Dacic noted that while there is not a gold standard against which to compare Garassino's research, the study "nicely demonstrated that … using this assay, they can separate patients who are going to benefit from TROP2 treatments." Still, further validation is needed before this QCS-based approach can be clinically implemented.
The data presented at WCLC comes from a tightly controlled clinical trial, which Dacic said raises questions about how the assay will perform in less controlled settings. "The question is … whether in the real world, we are going to be able to reproduce what was demonstrated in a clinical trial," she said.

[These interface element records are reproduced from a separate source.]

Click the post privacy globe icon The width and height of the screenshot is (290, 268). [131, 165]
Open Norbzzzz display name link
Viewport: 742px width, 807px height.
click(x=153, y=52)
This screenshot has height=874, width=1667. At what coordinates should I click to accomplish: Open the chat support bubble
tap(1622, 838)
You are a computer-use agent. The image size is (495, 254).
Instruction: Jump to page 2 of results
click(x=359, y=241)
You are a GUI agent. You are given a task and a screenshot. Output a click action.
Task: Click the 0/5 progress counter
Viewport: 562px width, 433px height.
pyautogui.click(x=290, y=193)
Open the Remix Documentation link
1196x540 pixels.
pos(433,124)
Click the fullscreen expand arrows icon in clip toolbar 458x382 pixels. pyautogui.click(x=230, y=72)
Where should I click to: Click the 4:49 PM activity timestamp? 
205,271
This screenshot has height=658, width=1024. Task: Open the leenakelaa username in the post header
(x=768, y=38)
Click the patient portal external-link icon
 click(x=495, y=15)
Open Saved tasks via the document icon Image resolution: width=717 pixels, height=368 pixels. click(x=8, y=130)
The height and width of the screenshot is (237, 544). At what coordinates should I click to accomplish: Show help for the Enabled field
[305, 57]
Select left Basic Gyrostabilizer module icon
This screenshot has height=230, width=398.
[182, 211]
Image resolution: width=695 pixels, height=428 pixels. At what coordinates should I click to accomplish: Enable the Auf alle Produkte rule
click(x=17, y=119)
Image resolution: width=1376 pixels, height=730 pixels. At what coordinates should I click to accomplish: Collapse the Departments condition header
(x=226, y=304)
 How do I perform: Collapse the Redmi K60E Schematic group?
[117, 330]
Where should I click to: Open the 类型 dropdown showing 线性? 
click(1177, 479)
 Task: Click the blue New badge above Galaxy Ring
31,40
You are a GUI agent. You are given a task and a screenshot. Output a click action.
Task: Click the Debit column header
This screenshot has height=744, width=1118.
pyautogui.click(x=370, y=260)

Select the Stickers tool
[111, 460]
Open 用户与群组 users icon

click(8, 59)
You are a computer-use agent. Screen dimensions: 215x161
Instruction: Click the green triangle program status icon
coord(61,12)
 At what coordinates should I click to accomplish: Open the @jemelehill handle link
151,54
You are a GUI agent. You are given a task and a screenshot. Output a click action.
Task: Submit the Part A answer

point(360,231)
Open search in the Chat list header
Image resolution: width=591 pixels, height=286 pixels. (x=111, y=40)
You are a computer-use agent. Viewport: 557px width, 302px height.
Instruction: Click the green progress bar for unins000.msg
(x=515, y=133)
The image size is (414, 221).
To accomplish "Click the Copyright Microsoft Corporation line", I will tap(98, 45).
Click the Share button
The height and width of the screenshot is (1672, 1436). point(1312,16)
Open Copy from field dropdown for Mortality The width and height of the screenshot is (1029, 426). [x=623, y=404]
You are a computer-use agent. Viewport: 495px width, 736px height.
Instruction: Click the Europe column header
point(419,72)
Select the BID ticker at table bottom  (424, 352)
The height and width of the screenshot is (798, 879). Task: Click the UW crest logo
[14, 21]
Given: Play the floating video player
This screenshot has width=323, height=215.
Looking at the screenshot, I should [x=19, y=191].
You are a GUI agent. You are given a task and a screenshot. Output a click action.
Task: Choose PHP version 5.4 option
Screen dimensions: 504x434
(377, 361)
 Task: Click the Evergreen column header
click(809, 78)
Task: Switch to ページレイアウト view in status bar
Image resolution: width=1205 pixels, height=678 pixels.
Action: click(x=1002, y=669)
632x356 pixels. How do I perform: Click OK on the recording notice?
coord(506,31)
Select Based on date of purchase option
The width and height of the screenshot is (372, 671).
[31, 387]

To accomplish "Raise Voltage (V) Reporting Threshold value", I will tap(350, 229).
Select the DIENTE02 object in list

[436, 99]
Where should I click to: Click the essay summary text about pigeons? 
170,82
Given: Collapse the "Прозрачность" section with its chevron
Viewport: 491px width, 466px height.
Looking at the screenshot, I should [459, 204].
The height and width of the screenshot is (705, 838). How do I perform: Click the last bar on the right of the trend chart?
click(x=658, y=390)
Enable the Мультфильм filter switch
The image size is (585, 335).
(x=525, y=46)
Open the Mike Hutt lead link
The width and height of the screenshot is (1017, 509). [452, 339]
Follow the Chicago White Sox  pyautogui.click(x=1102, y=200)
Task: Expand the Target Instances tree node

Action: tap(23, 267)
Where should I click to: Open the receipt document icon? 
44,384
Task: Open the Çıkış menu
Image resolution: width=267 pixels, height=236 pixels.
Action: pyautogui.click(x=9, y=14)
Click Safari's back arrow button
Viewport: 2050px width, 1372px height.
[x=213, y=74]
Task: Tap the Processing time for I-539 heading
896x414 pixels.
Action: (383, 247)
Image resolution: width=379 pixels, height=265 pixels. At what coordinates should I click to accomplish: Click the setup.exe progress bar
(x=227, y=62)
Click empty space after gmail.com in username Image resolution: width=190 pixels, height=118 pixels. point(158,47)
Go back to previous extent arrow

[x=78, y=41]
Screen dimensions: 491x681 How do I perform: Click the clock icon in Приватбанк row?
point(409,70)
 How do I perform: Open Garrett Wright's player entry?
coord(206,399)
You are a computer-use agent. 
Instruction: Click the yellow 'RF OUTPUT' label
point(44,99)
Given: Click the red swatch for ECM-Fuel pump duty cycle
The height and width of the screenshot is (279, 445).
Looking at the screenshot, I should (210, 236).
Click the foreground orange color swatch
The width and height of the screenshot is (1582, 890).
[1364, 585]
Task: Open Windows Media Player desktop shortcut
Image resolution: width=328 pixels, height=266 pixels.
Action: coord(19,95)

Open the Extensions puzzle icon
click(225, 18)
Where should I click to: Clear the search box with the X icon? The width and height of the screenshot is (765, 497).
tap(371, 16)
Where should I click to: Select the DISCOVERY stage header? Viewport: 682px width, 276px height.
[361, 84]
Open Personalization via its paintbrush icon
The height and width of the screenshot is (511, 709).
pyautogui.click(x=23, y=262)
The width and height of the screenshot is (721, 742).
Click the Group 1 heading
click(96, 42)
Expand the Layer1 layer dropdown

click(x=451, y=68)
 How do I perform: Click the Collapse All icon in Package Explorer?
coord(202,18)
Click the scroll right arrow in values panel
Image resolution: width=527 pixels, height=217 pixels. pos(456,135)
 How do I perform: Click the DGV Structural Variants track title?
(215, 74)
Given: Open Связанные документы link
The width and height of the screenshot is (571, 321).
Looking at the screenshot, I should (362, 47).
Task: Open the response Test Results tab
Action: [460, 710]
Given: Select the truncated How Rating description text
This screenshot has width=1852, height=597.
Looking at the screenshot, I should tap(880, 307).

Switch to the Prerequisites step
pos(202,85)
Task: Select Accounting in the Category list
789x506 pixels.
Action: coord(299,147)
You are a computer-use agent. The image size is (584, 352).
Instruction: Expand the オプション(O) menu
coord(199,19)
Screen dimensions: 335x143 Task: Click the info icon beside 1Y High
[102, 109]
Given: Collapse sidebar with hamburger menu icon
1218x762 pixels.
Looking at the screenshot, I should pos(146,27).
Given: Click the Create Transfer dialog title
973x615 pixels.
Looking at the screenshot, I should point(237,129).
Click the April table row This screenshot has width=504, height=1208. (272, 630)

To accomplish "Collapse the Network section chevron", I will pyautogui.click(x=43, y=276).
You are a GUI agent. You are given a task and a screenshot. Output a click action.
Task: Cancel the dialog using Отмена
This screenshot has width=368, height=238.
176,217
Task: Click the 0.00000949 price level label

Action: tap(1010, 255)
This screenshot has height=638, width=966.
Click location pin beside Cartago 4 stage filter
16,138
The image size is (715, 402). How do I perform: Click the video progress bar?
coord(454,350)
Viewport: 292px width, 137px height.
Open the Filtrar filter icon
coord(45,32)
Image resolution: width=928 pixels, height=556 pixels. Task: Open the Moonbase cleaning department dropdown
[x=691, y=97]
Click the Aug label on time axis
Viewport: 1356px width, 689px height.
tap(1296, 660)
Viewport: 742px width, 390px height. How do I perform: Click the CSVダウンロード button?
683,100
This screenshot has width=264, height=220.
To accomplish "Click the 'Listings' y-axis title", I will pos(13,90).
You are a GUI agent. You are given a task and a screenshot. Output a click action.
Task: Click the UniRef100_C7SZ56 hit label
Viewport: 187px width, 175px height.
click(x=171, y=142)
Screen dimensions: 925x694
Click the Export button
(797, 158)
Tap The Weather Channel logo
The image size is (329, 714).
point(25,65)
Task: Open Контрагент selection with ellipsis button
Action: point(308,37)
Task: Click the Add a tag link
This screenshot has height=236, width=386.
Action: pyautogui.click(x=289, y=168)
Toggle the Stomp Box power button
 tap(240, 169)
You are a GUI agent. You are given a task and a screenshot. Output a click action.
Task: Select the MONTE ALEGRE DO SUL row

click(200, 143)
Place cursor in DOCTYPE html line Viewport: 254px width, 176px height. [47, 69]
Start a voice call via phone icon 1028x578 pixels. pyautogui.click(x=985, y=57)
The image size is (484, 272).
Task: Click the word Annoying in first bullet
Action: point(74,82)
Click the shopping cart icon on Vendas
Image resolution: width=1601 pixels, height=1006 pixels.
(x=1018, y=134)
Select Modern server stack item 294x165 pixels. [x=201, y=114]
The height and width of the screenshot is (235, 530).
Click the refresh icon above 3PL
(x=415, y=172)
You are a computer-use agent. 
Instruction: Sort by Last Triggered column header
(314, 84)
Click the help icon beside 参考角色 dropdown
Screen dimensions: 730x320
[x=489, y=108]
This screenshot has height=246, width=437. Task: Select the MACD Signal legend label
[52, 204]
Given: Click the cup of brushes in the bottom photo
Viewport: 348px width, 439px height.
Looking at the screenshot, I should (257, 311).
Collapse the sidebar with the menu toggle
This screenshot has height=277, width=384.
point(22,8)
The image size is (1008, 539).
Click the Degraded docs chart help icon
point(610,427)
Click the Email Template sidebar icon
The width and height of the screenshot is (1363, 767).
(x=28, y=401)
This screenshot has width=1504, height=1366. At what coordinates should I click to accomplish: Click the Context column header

Dacic added that the field currently lacks consensus guidelines for implementing digital pathology algorithms into daily practice, which would also have to overcome financial and technical challenges. "These slides are not easy to scan, and the computational approaches are not easy to apply," she said, adding that broad implementation of these technologies constitutes a multimillion-dollar investment for each healthcare system involved.
Despite the challenges Dacic raised, she still lauded the research presented by Garassino and agreed that the assay "has the potential to be the first TROP2 biomarker and the first computational biology predictive biomarker."
In Garassino's view, scaling implementation of the TROP2 QCS assay should not be difficult. "The test is very easy," she said in an email, involving standard staining techniques, after which "the automatic system will test and calculate the ratio. You don't need supercomputers."
In addition to its use in the TROPION-Lung01 trial, Daiichi Sankyo is investigating the QCS method in the AVANZAR and TROPION-Lung10 trials. In these Phase III studies, AstraZeneca is evaluating Dato-DXd as a first-line therapy in advanced, metastatic NSCLC patients.